Approximating Length-Restricted Means under Dynamic Time Warping

TL;DR

This paper investigates the computational problem of approximating length-restricted means under the p-Dynamic Time Warping distance, providing polynomial-time algorithms for fixed-length means and approximation methods with linear scalability.

Contribution

It introduces polynomial-time algorithms for fixed-length means under p-DTW and develops scalable approximation algorithms with theoretical guarantees.

Findings

Exact polynomial-time algorithm for constant-length means.

Approximation algorithms with linear dependency on input size.
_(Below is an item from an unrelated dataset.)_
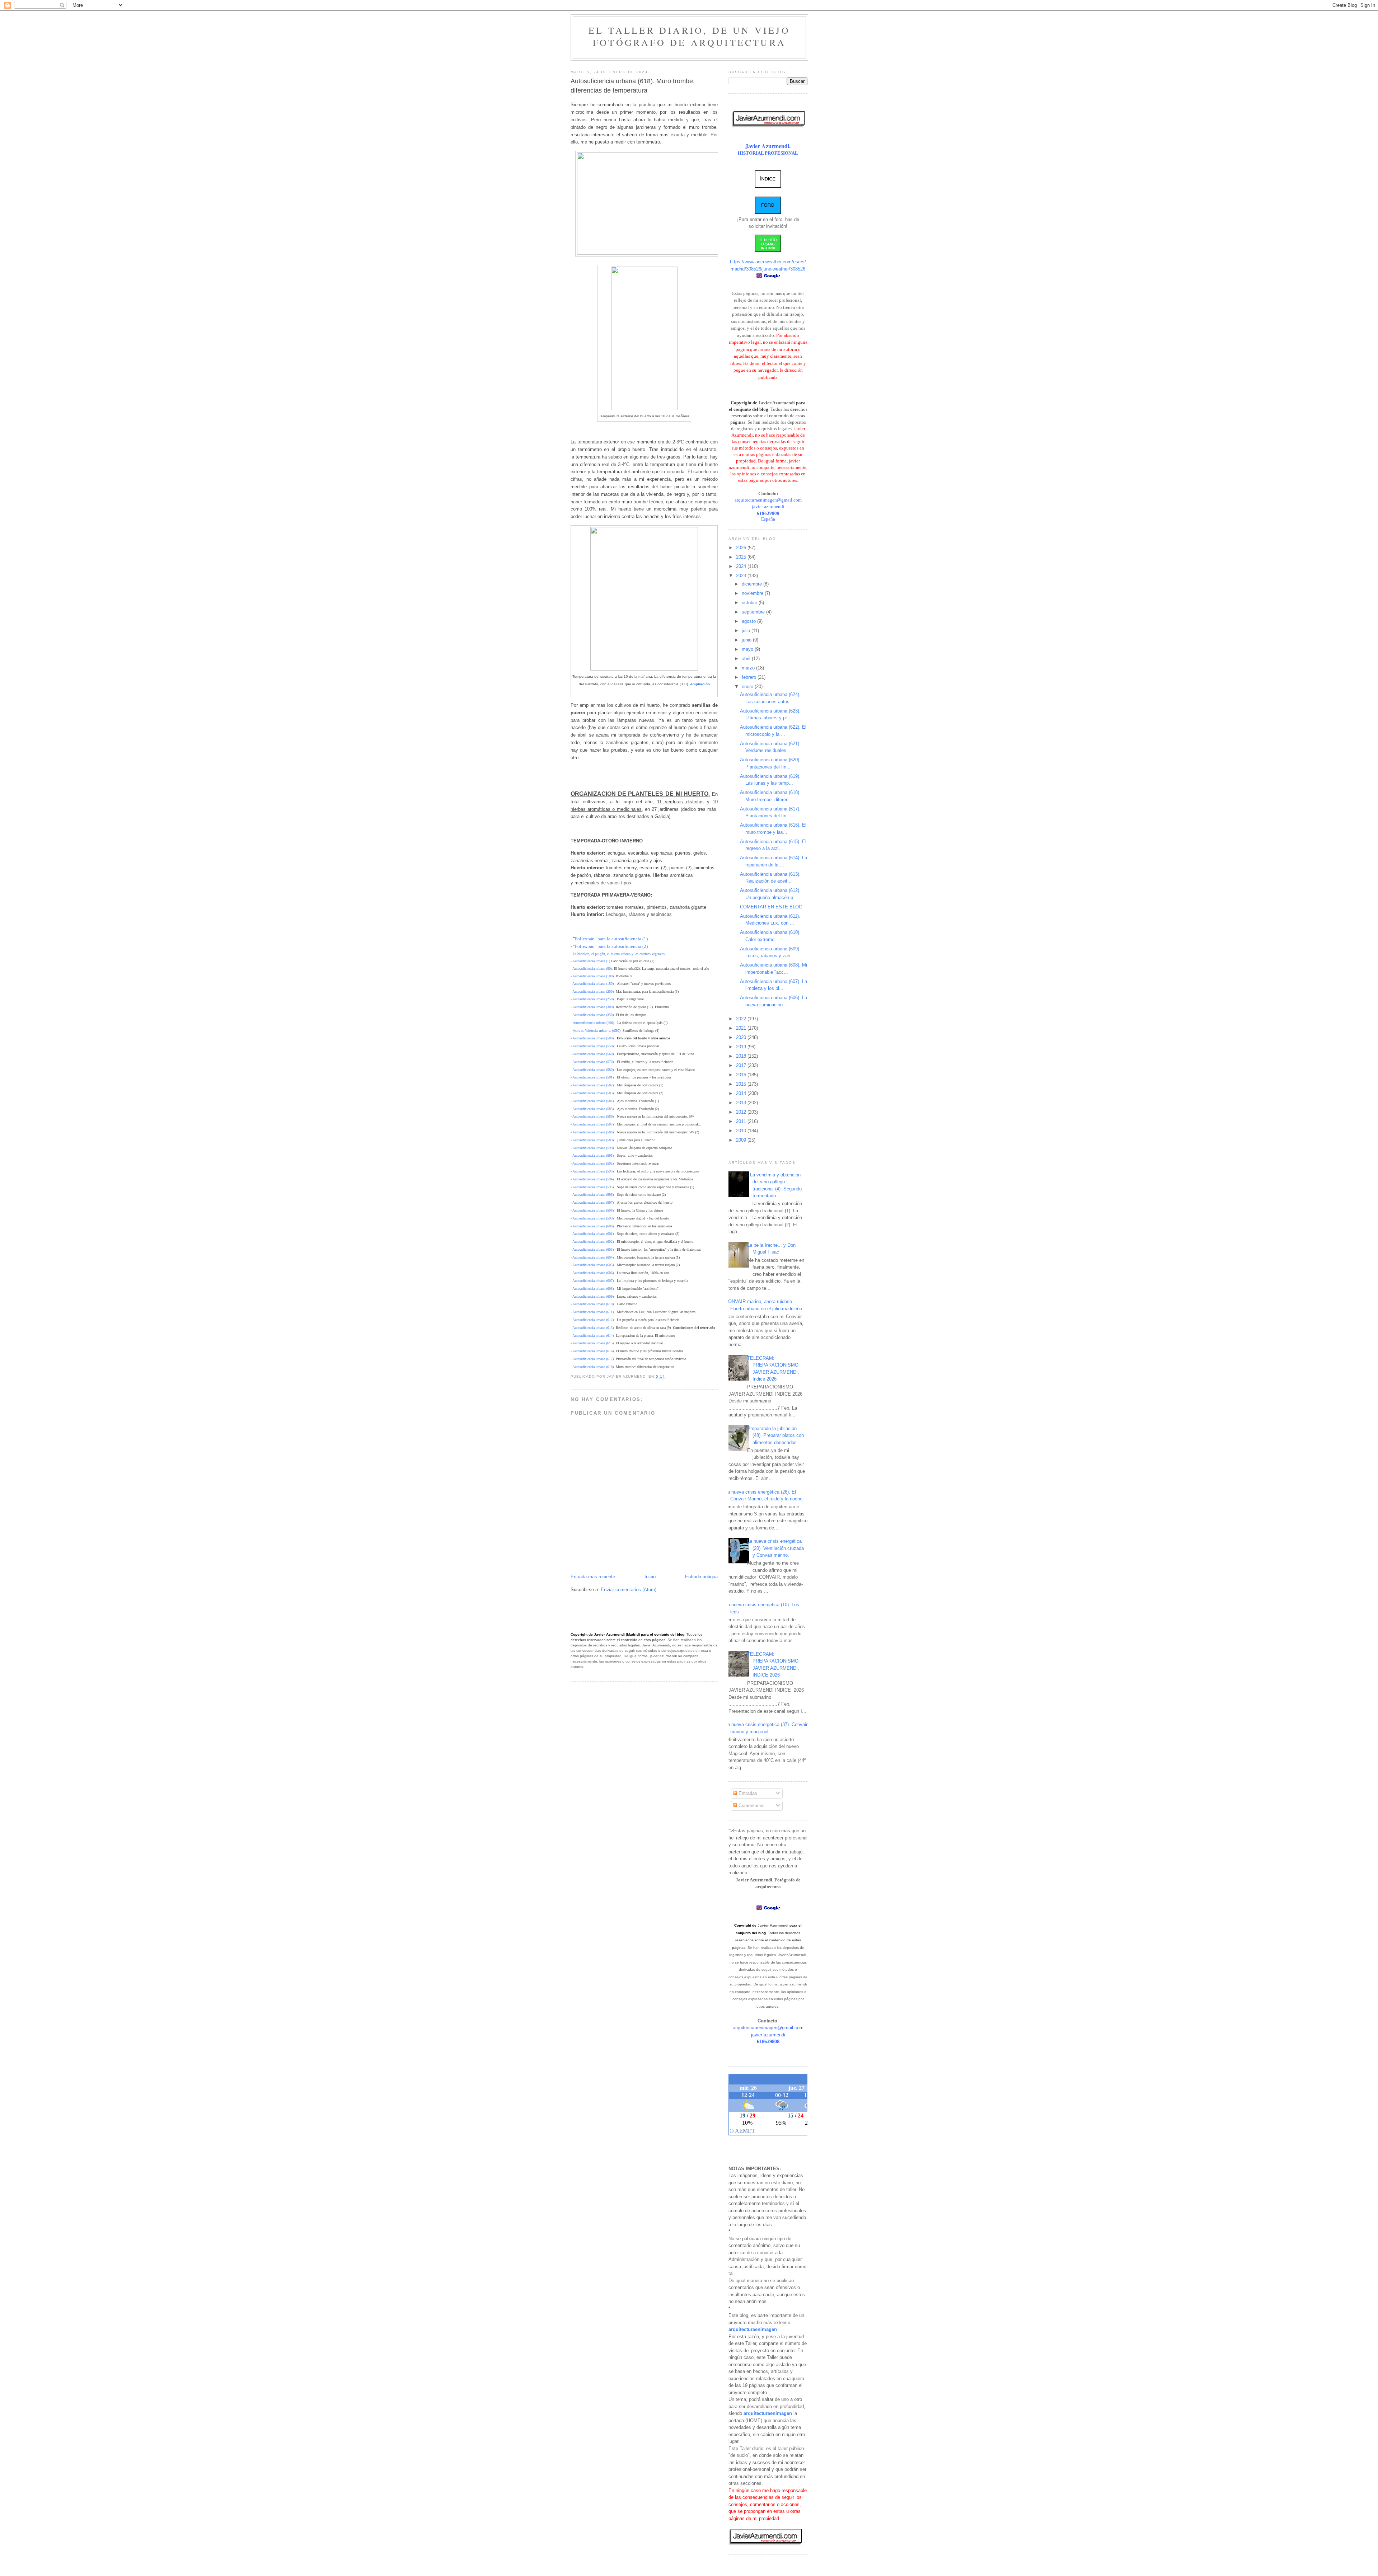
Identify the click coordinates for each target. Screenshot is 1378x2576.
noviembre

Application to clustering with theoretical guarantees.

Abstract

We study variants of the mean problem under the $p$-Dynamic Time Warping ($p$-DTW) distance, a popular and robust distance measure for sequential data. In our setting we are given a set of finite point sequences over an arbitrary metric space and we want to compute a mean point sequence of given length that minimizes the sum of $p$-DTW distances, each raised to the $q$\textsuperscript{th} power, between the input sequences and the mean sequence. In general, the problem is $\mathrm{NP}$-hard and known not to be fixed-parameter tractable in the number of sequences. On the positive side, we show that restricting the length of the mean sequence significantly reduces the hardness of the problem. We give an exact algorithm running in polynomial time for constant-length means. We explore various approximation algorithms that provide a trade-off between the approximation factor and the running time. Our approximation algorithms have a running time with only linear dependency on the number of input sequences. In addition, we use our mean algorithms to obtain clustering algorithms with theoretical guarantees.